Texte fourni:
▽

Cet « accordage » de la grande sonnerie nécessite ainsi plusieurs emboîtages successifs, le mécanisme devant être extrait pour tout ajustage lors des « repassages en blanc » du calibre. Ce ne sont d’ailleurs par les seuls éléments du mouvement assemblé qui subissent des retouches lors de ces différentes phases, raison pour laquelle elles interviennent avant même la décoration du boîter.
 
Difficulté supplémentaire avec cette pièce unique, il était impossible d’emboîter l’entier du mouvement terminé. Une partie de l’assemblage final devait être fait directement dans la boîte. Etant donné le niveau de finition et de décoration de chaque composant, boîtier compris, et sachant que toute manipulation peut potentiellement en altérer la qualité, les dix opérations de mise en place du calibre, autant de fois retiré pour des retouches, suivis du montage final ont demandé une maîtrise du geste peu commune.
 
Au final, une équipe très restreinte d’horlogers spécialisés a mené à bien la réalisation de ce calibre 3761, des travaux de développement, de fabrication, de terminaison des divers composants jusqu’à l’assemblage final et l’emboitage du mouvement.
 
Par ailleurs, le commanditaire a émis le souhait que le couvercle du fond officier de la boîte accueille une peinture émail miniature réalisée par l’émailleuse Anita Porchet. Son choix s’est porté sur La Jeune Fille à la Perle du peintre néerlandais Johannes Vermeer, réalisée vers 1665.
 
Le résultat rappelle la grande tradition de la peinture émail miniature dont Genève s’est fait une spécialité. Reconnue dès la fin du 16ème siècle pour sa production d’émaux de qualité, Genève a en effet donné son nom à plusieurs appellations faisant référence à la qualité des travaux de ses artisans d’art.
 
Les « émaux de Genève », terme couramment utilisé depuis cette époque, désignent ainsi des émaux peints, recouverts d’un fondant ou « Fondant de Genève ». Cette technique consiste à ajouter aux couches d’émaux vitrifiés une ultime protection transparente et incolore qui confère brillance et profondeur au travail d’artiste. Cette invention a largement bénéficié aux garde-temps de l’époque soumis à des frottements répétés en tant que montre de poche.
 
Seuls quelques rares Maîtres émailleurs maîtrisent encore ces techniques. Il suffit de s’imaginer qu’une seule couche d’émail sur le turban de la jeune fille demande au minimum 2 semaines de travail. La palette de couleurs est à l’avenant avec, notamment, une composition de 7 teintes pour obtenir le noir, sans oublier la vingtaine de passages au four pour fixer les couleurs.
 
Au total, sept mois d’ouvrage, par intermittence, ont été nécessaires pour faire naître ce portrait. Le travail de recherche et de mises au point, notamment au niveau des pigments et des émaux à utiliser, a ainsi démarré en 2018 pour un résultat final achevé en 2020.

△

Court exercice 1: Comment traduire en anglais cette phrase du texte sur le calibre 3761 : « Au total, sept mois d’ouvrage, par intermittence, ont été nécessaires pour faire naître ce portrait. » ?
Court exercice 2: Pouvez-vous reprendre le texte sur le calibre 3761 et le poursuivre à partir de sa dernière phrase ?
Les lignes qui suivent sont sans rapport avec le texte sur le calibre 3761.

Données fournies:
▽

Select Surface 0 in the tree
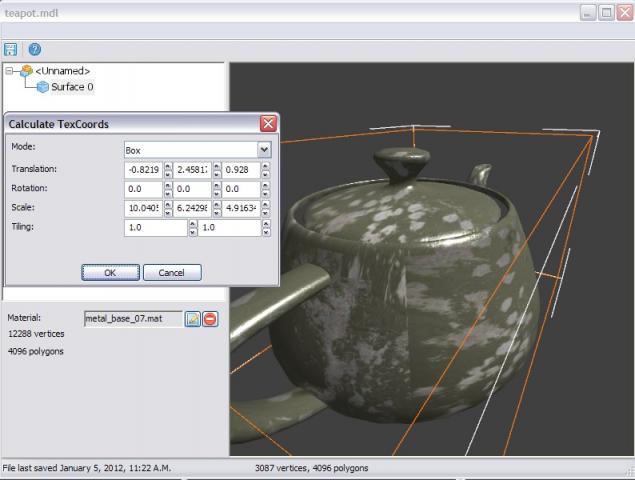[x=72, y=87]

△

Réponse rédigée 1: In all, seven months of intermittent work were needed to bring this portrait to life.

Réponse rédigée 2:
Si la décoration des montres et horloges via les différentes techniques d’émaillage a largement contribué à la réputation de la Fabrique de Genève qui, au 18ème siècle, réunit l’ensemble des métiers de l’horlogerie et de la bijouterie, les « émaux de Genève » font avant tout référence à la peinture sur émail en miniature.
 
Ce procédé consiste à peindre sur une couche d’émail blanc appliquée sur une feuille de cuivre ou d’or, des couleurs à base d’oxydes métalliques réduites en poudre auxquelles s’ajoute un liant à base d’huile.
 
Le maître artisan pose ainsi ses couleurs comme de la gouache ou de l’huile sur une toile permettant l’exécution, aujourd’hui au binoculaire, des plus infimes détails. Les couleurs sont ensuite fixées à chaque phase par des passages au feu successifs, sans possibilité de retouches.
 
Pour le cadran principal de la montre, c’est la technique d’émail grand feu qui a été retenue dans une teinte coquille d’œuf avec chiffres romains émaillés bleus.
 
Le style des gravures ornant la boîte a quant à lui, fait l’objet d’études minutieuses menées par la graveuse de Vacheron Constantin pour se marier harmonieusement avec la peinture de Vermeer. Après plusieurs propositions et échanges avec le client, son choix s’est porté sur un ornement principal composé de feuilles d’acanthe courant le long de volutes et de fleurs au cœur perlé. Ce motif fait écho au thème de La Jeune fille à la perle par son décor classique et féminin.
 
Grâce aux talents de la graveuse, le rendu est saisissant. Son travail débute par la mise en place du décor avec une pointe à tracer. Elle procède ensuite à la création d’un champlevé qui consiste à creuser un champ plat autour des motifs dont les volumes sont réalisés en les sculptant au burin. L’observation et l’analyse du motif est capital pour appréhender les volumes avant d’inciser le métal.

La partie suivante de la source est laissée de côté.